For private clients with succession planning, asset protection, forced heirship or philanthropy front of mind, the Cayman Islands offers an impressive number of structuring options in addition to the standard discretionary or fixed interest trusts available elsewhere, including:

• Reserved Powers Trusts that enable the settlor to reserve certain powers to him/herself, including powers of investment or appointment and powers to vary or revoke the trust.

• STAR Trusts, which are purpose trusts unique to the Cayman Islands that can be established for charitable, non-charitable, persons or a combination of purposes. STAR Trusts have no perpetuity period and so are useful for dynastic purposes.

• Private Trust Companies (“PTCs”) that can be established to act as trustees of connected trusts, which may allow a settlor to retain some control over the trust.
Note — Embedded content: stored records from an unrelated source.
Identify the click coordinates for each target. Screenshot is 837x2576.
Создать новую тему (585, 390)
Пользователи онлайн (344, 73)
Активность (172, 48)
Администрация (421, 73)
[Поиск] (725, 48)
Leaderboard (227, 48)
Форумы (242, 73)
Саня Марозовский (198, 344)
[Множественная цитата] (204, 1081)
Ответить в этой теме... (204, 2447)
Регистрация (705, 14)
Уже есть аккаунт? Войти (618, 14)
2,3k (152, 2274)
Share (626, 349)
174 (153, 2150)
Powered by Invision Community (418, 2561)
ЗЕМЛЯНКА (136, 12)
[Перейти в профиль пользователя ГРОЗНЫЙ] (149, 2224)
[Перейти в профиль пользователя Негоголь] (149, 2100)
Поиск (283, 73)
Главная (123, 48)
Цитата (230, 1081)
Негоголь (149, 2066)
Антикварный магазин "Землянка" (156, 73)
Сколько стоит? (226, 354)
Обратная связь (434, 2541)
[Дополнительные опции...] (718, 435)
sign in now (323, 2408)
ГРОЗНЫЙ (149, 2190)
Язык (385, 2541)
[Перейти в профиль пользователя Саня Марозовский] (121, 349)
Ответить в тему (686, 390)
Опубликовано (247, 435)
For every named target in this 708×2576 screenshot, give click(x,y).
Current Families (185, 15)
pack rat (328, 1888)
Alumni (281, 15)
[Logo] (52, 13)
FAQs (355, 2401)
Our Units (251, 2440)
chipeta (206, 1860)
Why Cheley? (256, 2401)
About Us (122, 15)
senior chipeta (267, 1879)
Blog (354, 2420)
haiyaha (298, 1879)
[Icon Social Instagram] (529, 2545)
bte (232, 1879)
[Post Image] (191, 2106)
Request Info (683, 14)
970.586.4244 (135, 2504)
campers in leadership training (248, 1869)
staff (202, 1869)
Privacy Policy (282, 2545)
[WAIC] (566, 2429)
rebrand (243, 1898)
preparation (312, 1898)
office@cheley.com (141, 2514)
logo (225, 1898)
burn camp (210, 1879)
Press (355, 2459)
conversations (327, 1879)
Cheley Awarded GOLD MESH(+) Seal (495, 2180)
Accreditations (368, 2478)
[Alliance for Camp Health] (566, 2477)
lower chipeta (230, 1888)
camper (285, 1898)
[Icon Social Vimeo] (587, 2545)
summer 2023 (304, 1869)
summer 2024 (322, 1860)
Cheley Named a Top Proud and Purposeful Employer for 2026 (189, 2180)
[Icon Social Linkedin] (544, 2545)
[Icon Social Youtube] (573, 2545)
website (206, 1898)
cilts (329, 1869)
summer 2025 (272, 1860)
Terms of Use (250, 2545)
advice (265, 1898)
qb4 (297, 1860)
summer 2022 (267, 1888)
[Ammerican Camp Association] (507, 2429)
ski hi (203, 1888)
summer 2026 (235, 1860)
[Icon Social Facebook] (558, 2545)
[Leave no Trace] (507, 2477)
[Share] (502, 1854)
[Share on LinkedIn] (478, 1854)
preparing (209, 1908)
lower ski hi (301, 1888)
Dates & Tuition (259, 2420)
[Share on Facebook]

• Foundation Companies were introduced in 2017 and are companies incorporated in the Cayman Islands that can function like a civil law foundation.

The financial services industry in the Cayman Islands attracts and retains a wide range of high-calibre professionals to administer these structures, who are employed by a variety of trust, legal, accountancy and investment management firms across the islands.

A robust judiciary

If a higher level of assistance is required, a sophisticated and well-regarded local judiciary is easily available in the Cayman Islands. Presided over locally by the Chief Justice - and comprising several full and part-time judges - the Grand Court regularly hears and determines both contentious and non-contentious applications concerning trusts governed by Cayman Islands law.

Local judgments are highly persuasive and regularly cited with approval in other jurisdictions. From the Grand Court, appeals are made to the Court of Appeal and, in limited circumstances, to the Judicial Committee of the Privy Council in London.

International cooperation

The Cayman Islands now plays a leading global role in the fight against money laundering, tax evasion and other illegal activities. Regulations to give effect to the United States’ Foreign Account Tax Compliance Act (FATCA) and the OECD-approved Common Reporting Standard (CRS) are in effect in the Cayman Islands. A beneficial ownership register regime is in operation in some sectors of the financial services industry, although this is not yet applicable to trusts. Economic substance initiatives are also in place, and under continued development, in order to meet other OECD global requirements.

Confidentiality and privacy

Over time, the jurisdiction has developed statutory protections and guidelines in respect of the protection and disclosure of confidential information brought into the Cayman Islands. It has also established its famed 'firewall' legislation which ensures that, in prescribed circumstances, Cayman Islands law alone will decide questions of the capacity of a settlor to create a Cayman Islands trust and that Cayman Islands law will govern all matters of administration of that trust.

From humble beginnings, the Cayman Islands exists as an integral part of the global economy and its thriving trusts industry is a key component of the local financial services industry.

The Cayman Islands will remain a leading jurisdiction for private clients who seek flexibility, substantiality, and innovation in the organisation of their personal affairs.